Dans la lettre envoyée à un membre de la Knesset israélienne, les professeurs Asher Cohen et Tamir Sheafer, président et recteur de l’UHJ respectivementfa, déclarent que l’UHJ est « une institution israélienne, publique et sioniste », clarifiant ainsi que la UHJ donne la priorité au conformisme politique sur la liberté académique.
Cette lettre et une publication supplémentaire de l’université constituent une reconnaissance du fait que l’adhésion aux valeurs sionistes et à un ensemble d’opinions et de positions est une condition préalable pour travailler et mener des recherches à l’UHJ.
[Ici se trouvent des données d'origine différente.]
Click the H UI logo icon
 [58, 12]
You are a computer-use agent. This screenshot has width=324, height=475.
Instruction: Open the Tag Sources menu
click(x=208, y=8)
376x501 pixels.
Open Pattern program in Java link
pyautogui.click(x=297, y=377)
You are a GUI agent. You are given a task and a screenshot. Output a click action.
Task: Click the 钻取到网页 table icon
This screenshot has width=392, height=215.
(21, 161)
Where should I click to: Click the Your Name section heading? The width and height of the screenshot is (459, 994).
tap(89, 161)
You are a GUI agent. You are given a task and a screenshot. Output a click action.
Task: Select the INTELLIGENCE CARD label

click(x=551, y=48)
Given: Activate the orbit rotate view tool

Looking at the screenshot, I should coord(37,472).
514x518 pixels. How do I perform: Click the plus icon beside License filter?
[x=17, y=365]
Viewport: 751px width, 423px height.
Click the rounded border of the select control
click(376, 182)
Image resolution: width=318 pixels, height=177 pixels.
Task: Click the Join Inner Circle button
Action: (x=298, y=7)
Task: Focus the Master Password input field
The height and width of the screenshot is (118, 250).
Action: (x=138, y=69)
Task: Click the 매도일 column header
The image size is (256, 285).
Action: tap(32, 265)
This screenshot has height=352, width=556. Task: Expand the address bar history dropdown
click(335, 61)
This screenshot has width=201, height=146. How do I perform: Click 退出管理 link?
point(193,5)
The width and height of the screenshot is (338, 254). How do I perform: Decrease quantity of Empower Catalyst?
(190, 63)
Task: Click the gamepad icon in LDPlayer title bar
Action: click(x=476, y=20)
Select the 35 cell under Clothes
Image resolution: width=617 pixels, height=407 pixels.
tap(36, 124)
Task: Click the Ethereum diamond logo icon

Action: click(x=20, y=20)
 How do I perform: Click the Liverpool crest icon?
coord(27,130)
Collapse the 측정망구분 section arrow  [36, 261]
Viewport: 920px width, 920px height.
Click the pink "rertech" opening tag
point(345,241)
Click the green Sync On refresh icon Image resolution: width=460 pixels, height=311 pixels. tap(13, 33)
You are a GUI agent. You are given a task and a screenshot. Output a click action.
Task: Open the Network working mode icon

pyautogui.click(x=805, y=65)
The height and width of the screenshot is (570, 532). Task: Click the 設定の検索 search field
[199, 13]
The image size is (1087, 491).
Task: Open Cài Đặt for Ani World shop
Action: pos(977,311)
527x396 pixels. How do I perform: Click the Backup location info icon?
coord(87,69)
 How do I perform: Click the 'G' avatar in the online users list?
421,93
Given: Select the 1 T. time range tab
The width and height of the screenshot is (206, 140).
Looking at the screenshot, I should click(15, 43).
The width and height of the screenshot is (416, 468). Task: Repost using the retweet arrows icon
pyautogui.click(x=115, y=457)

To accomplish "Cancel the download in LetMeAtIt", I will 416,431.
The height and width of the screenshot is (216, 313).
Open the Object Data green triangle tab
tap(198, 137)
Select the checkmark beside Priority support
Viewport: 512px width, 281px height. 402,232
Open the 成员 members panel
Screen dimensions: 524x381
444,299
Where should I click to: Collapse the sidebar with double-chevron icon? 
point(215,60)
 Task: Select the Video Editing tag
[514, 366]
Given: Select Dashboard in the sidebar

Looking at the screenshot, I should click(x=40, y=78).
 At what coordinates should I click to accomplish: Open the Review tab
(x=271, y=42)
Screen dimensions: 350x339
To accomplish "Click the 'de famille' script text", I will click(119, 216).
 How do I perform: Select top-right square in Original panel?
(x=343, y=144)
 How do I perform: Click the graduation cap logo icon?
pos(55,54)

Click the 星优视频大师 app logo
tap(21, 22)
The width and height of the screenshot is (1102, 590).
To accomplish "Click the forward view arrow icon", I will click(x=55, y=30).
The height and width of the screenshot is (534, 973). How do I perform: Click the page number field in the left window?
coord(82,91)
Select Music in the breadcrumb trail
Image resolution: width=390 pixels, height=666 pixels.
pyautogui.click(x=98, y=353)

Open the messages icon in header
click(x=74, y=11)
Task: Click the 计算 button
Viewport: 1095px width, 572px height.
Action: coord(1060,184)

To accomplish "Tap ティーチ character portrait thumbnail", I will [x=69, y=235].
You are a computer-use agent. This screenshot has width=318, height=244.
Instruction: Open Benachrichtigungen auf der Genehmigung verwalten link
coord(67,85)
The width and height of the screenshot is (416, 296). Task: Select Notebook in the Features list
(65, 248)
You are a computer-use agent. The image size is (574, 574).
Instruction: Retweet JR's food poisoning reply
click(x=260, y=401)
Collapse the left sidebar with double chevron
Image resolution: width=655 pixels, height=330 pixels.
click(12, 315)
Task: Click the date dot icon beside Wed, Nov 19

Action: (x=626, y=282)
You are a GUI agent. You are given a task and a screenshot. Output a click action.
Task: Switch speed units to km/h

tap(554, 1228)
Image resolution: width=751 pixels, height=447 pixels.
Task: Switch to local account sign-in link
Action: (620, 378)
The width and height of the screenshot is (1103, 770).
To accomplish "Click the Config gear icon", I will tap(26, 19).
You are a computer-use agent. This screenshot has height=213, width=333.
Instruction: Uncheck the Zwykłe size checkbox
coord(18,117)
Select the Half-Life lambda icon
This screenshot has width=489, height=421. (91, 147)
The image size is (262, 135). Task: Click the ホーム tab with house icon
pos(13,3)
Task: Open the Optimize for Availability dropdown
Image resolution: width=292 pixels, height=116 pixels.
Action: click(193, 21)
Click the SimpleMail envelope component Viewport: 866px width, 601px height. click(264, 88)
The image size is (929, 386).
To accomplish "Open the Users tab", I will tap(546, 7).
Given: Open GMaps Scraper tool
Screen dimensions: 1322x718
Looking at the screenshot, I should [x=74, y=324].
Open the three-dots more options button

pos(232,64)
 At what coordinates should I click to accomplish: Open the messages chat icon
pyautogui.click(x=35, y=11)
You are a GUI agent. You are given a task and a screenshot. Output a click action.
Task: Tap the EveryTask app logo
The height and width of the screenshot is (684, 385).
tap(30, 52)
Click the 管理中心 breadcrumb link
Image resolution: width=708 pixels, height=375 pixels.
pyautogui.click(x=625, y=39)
Quant aux autres allégations formulées à l’encontre de la professeure Shalhoub-Kevorkian, elles reprennent de faux arguments avancés par des associations fascistes et diffusés par les médias israéliens. Rien dans l’interview de la professeure Shalhoub-Kevorkian ne peut être interprété comme une incitation, une menace ou un soutien au terrorisme ou au racisme. Elle ne nie pas non plus l’attaque du Hamas contre le sud d’Israël le 7 octobre. Cette interview présente une critique d’Israël.
La persécution de la professeure Shalhoub-Kevorkian pour cette interview est une preuve supplémentaire que les établissements d’enseignement supérieur israéliens sont devenus un outil entre les mains du gouvernement israélien d’extrême droite, qui cherche à faire taire toute critique d’Israël et cible les dissidents politiques, en particulier les Palestiniens.
Par conséquent, à moins que l’UHJ ne revienne sur sa décision, nous, soussignés, déclarons que nous ne collaborerons plus avec elle à l’avenir.
Nous ne pouvons pas soutenir – par le biais de recherches collaboratives, de conférences et de visites de recherche – une université qui persécute les membres du corps enseignant qui ne s’alignent pas sur le gouvernement israélien. Nous ne souhaitons pas non plus que notre travail soit compromis par des collaborations avec une université qui déclare suivre une ligne politique et la fait primer sur la liberté académique.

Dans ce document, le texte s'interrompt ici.